Rewrite the listing below, replacing every occurrence of "coordinates" with "position" and leaving all other text unchanged.

· · · · · · ·

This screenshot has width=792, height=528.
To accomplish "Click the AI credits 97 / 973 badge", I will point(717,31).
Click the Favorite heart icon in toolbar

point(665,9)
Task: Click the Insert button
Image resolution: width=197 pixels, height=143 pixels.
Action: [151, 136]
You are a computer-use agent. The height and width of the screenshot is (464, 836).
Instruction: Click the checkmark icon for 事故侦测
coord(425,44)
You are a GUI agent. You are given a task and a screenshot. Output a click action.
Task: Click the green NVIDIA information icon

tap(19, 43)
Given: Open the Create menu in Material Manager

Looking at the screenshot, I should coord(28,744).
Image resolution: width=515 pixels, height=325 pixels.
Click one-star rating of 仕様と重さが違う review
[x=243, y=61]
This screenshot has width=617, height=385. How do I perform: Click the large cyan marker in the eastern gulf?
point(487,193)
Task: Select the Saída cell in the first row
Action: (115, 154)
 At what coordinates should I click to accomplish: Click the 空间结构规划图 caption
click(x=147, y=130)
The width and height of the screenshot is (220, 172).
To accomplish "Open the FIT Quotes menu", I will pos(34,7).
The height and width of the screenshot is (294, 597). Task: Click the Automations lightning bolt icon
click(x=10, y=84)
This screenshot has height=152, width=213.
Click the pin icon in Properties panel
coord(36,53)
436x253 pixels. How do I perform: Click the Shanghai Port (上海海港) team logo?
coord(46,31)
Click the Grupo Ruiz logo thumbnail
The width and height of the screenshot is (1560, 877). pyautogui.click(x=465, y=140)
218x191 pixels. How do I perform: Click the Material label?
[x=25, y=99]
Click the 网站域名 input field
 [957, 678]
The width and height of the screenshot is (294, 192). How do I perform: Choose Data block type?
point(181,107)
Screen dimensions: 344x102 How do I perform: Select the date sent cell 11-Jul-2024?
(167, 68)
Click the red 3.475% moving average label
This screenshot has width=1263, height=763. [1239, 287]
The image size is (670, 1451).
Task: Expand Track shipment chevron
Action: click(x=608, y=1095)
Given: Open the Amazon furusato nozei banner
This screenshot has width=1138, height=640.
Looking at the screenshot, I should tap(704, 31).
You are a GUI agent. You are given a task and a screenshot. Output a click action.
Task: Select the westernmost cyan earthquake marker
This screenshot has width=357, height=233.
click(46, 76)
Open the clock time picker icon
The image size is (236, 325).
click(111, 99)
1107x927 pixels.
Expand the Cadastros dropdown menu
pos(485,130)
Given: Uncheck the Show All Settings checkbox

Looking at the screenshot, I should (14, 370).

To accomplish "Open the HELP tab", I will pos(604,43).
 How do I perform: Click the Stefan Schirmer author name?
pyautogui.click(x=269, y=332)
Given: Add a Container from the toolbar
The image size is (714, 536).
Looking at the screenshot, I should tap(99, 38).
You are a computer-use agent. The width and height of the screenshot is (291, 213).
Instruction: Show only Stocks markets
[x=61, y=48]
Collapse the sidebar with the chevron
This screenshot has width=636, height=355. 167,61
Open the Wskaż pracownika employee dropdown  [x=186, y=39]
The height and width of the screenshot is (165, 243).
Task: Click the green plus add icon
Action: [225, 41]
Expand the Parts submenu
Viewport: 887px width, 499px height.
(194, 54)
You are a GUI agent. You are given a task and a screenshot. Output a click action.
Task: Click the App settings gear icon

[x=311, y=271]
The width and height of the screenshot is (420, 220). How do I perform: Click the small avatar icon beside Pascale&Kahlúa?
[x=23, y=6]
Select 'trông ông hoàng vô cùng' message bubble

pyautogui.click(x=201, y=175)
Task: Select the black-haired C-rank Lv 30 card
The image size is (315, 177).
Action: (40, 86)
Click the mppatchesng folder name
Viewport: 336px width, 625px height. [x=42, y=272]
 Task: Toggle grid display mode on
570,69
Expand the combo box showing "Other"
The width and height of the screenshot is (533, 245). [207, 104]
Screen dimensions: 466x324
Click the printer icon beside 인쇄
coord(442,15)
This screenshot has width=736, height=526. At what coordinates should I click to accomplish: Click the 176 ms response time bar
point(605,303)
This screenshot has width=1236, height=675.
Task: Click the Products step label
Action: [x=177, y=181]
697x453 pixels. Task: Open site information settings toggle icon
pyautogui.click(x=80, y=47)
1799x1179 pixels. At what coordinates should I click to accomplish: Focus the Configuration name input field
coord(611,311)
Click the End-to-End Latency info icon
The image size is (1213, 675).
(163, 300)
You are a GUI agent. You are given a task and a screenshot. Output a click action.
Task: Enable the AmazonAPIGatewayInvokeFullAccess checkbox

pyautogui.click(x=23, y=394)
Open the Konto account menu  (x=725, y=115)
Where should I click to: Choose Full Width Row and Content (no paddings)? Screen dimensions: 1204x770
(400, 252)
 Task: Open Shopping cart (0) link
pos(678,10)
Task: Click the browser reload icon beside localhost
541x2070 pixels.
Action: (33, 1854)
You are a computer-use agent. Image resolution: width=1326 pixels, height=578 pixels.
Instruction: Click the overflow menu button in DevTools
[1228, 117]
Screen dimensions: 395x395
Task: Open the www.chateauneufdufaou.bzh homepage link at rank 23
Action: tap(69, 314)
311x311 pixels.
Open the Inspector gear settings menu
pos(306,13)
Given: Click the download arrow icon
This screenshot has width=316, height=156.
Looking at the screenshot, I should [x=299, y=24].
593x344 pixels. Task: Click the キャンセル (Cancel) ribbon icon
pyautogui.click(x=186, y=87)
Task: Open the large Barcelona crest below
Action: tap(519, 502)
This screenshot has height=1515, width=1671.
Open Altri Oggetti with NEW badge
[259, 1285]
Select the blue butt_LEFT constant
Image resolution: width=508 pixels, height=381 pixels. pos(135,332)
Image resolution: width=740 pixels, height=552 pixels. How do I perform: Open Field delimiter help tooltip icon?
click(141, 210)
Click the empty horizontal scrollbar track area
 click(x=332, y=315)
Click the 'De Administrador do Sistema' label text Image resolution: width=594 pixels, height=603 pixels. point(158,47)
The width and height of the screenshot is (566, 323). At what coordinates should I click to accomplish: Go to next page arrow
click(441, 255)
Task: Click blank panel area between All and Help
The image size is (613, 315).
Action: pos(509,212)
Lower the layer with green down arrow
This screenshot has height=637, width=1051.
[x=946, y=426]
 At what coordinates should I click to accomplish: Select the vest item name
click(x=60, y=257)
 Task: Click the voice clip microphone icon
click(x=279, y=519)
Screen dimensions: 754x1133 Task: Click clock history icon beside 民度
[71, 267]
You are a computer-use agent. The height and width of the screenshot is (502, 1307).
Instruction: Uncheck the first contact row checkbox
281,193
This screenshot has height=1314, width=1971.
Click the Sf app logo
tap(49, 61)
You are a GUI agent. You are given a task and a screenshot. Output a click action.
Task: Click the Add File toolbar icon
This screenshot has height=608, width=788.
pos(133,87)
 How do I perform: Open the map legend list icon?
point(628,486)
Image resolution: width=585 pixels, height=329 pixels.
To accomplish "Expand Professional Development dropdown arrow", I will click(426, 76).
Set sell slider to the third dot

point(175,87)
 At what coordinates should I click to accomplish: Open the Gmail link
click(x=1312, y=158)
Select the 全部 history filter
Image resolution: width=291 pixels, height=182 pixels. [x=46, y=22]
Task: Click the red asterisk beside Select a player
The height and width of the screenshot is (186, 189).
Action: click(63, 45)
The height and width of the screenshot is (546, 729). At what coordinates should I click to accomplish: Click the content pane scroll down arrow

· · · · · · ·

Worked solution
This screenshot has width=792, height=528.
To accomplish "Click the AI credits 97 / 973 badge", I will point(717,31).
Click the Favorite heart icon in toolbar

point(665,9)
Task: Click the Insert button
Image resolution: width=197 pixels, height=143 pixels.
Action: [151, 136]
You are a computer-use agent. The height and width of the screenshot is (464, 836).
Instruction: Click the checkmark icon for 事故侦测
coord(425,44)
You are a GUI agent. You are given a task and a screenshot. Output a click action.
Task: Click the green NVIDIA information icon

tap(19, 43)
Given: Open the Create menu in Material Manager

Looking at the screenshot, I should coord(28,744).
Image resolution: width=515 pixels, height=325 pixels.
Click one-star rating of 仕様と重さが違う review
[x=243, y=61]
This screenshot has width=617, height=385. How do I perform: Click the large cyan marker in the eastern gulf?
point(487,193)
Task: Select the Saída cell in the first row
Action: (115, 154)
 At what position should I click to accomplish: Click the 空间结构规划图 caption
click(x=147, y=130)
The width and height of the screenshot is (220, 172).
To accomplish "Open the FIT Quotes menu", I will pos(34,7).
The height and width of the screenshot is (294, 597). Task: Click the Automations lightning bolt icon
click(x=10, y=84)
This screenshot has height=152, width=213.
Click the pin icon in Properties panel
coord(36,53)
436x253 pixels. How do I perform: Click the Shanghai Port (上海海港) team logo?
coord(46,31)
Click the Grupo Ruiz logo thumbnail
The width and height of the screenshot is (1560, 877). pyautogui.click(x=465, y=140)
218x191 pixels. How do I perform: Click the Material label?
[x=25, y=99]
Click the 网站域名 input field
 [957, 678]
The width and height of the screenshot is (294, 192). How do I perform: Choose Data block type?
point(181,107)
Screen dimensions: 344x102 How do I perform: Select the date sent cell 11-Jul-2024?
(167, 68)
Click the red 3.475% moving average label
This screenshot has width=1263, height=763. [1239, 287]
The image size is (670, 1451).
Task: Expand Track shipment chevron
Action: click(x=608, y=1095)
Given: Open the Amazon furusato nozei banner
This screenshot has width=1138, height=640.
Looking at the screenshot, I should tap(704, 31).
You are a GUI agent. You are given a task and a screenshot. Output a click action.
Task: Select the westernmost cyan earthquake marker
This screenshot has width=357, height=233.
click(46, 76)
Open the clock time picker icon
The image size is (236, 325).
click(111, 99)
1107x927 pixels.
Expand the Cadastros dropdown menu
pos(485,130)
Given: Uncheck the Show All Settings checkbox

Looking at the screenshot, I should (14, 370).

To accomplish "Open the HELP tab", I will pos(604,43).
 How do I perform: Click the Stefan Schirmer author name?
pyautogui.click(x=269, y=332)
Given: Add a Container from the toolbar
The image size is (714, 536).
Looking at the screenshot, I should tap(99, 38).
You are a computer-use agent. The width and height of the screenshot is (291, 213).
Instruction: Show only Stocks markets
[x=61, y=48]
Collapse the sidebar with the chevron
This screenshot has width=636, height=355. 167,61
Open the Wskaż pracownika employee dropdown  [x=186, y=39]
The height and width of the screenshot is (165, 243).
Task: Click the green plus add icon
Action: [225, 41]
Expand the Parts submenu
Viewport: 887px width, 499px height.
(194, 54)
You are a GUI agent. You are given a task and a screenshot. Output a click action.
Task: Click the App settings gear icon

[x=311, y=271]
The width and height of the screenshot is (420, 220). How do I perform: Click the small avatar icon beside Pascale&Kahlúa?
[x=23, y=6]
Select 'trông ông hoàng vô cùng' message bubble

pyautogui.click(x=201, y=175)
Task: Select the black-haired C-rank Lv 30 card
The image size is (315, 177).
Action: (40, 86)
Click the mppatchesng folder name
Viewport: 336px width, 625px height. [x=42, y=272]
 Task: Toggle grid display mode on
570,69
Expand the combo box showing "Other"
The width and height of the screenshot is (533, 245). [207, 104]
Screen dimensions: 466x324
Click the printer icon beside 인쇄
coord(442,15)
This screenshot has width=736, height=526. At what position should I click to accomplish: Click the 176 ms response time bar
point(605,303)
This screenshot has width=1236, height=675.
Task: Click the Products step label
Action: [x=177, y=181]
697x453 pixels. Task: Open site information settings toggle icon
pyautogui.click(x=80, y=47)
1799x1179 pixels. At what position should I click to accomplish: Focus the Configuration name input field
coord(611,311)
Click the End-to-End Latency info icon
The image size is (1213, 675).
(163, 300)
You are a GUI agent. You are given a task and a screenshot. Output a click action.
Task: Enable the AmazonAPIGatewayInvokeFullAccess checkbox

pyautogui.click(x=23, y=394)
Open the Konto account menu  (x=725, y=115)
Where should I click to: Choose Full Width Row and Content (no paddings)? Screen dimensions: 1204x770
(400, 252)
 Task: Open Shopping cart (0) link
pos(678,10)
Task: Click the browser reload icon beside localhost
541x2070 pixels.
Action: (33, 1854)
You are a computer-use agent. Image resolution: width=1326 pixels, height=578 pixels.
Instruction: Click the overflow menu button in DevTools
[1228, 117]
Screen dimensions: 395x395
Task: Open the www.chateauneufdufaou.bzh homepage link at rank 23
Action: tap(69, 314)
311x311 pixels.
Open the Inspector gear settings menu
pos(306,13)
Given: Click the download arrow icon
This screenshot has width=316, height=156.
Looking at the screenshot, I should [x=299, y=24].
593x344 pixels. Task: Click the キャンセル (Cancel) ribbon icon
pyautogui.click(x=186, y=87)
Task: Open the large Barcelona crest below
Action: tap(519, 502)
This screenshot has height=1515, width=1671.
Open Altri Oggetti with NEW badge
[259, 1285]
Select the blue butt_LEFT constant
Image resolution: width=508 pixels, height=381 pixels. pos(135,332)
Image resolution: width=740 pixels, height=552 pixels. How do I perform: Open Field delimiter help tooltip icon?
click(141, 210)
Click the empty horizontal scrollbar track area
 click(x=332, y=315)
Click the 'De Administrador do Sistema' label text Image resolution: width=594 pixels, height=603 pixels. point(158,47)
The width and height of the screenshot is (566, 323). At what position should I click to accomplish: Go to next page arrow
click(441, 255)
Task: Click blank panel area between All and Help
The image size is (613, 315).
Action: pos(509,212)
Lower the layer with green down arrow
This screenshot has height=637, width=1051.
[x=946, y=426]
 At what position should I click to accomplish: Select the vest item name
click(x=60, y=257)
 Task: Click the voice clip microphone icon
click(x=279, y=519)
Screen dimensions: 754x1133 Task: Click clock history icon beside 民度
[71, 267]
You are a computer-use agent. The height and width of the screenshot is (502, 1307).
Instruction: Uncheck the first contact row checkbox
281,193
This screenshot has height=1314, width=1971.
Click the Sf app logo
tap(49, 61)
You are a GUI agent. You are given a task and a screenshot. Output a click action.
Task: Click the Add File toolbar icon
This screenshot has height=608, width=788.
pos(133,87)
 How do I perform: Open the map legend list icon?
point(628,486)
Image resolution: width=585 pixels, height=329 pixels.
To accomplish "Expand Professional Development dropdown arrow", I will click(426, 76).
Set sell slider to the third dot

point(175,87)
 At what position should I click to accomplish: Open the Gmail link
click(x=1312, y=158)
Select the 全部 history filter
Image resolution: width=291 pixels, height=182 pixels. [x=46, y=22]
Task: Click the red asterisk beside Select a player
The height and width of the screenshot is (186, 189).
Action: click(63, 45)
The height and width of the screenshot is (546, 729). At what position should I click to accomplish: Click the content pane scroll down arrow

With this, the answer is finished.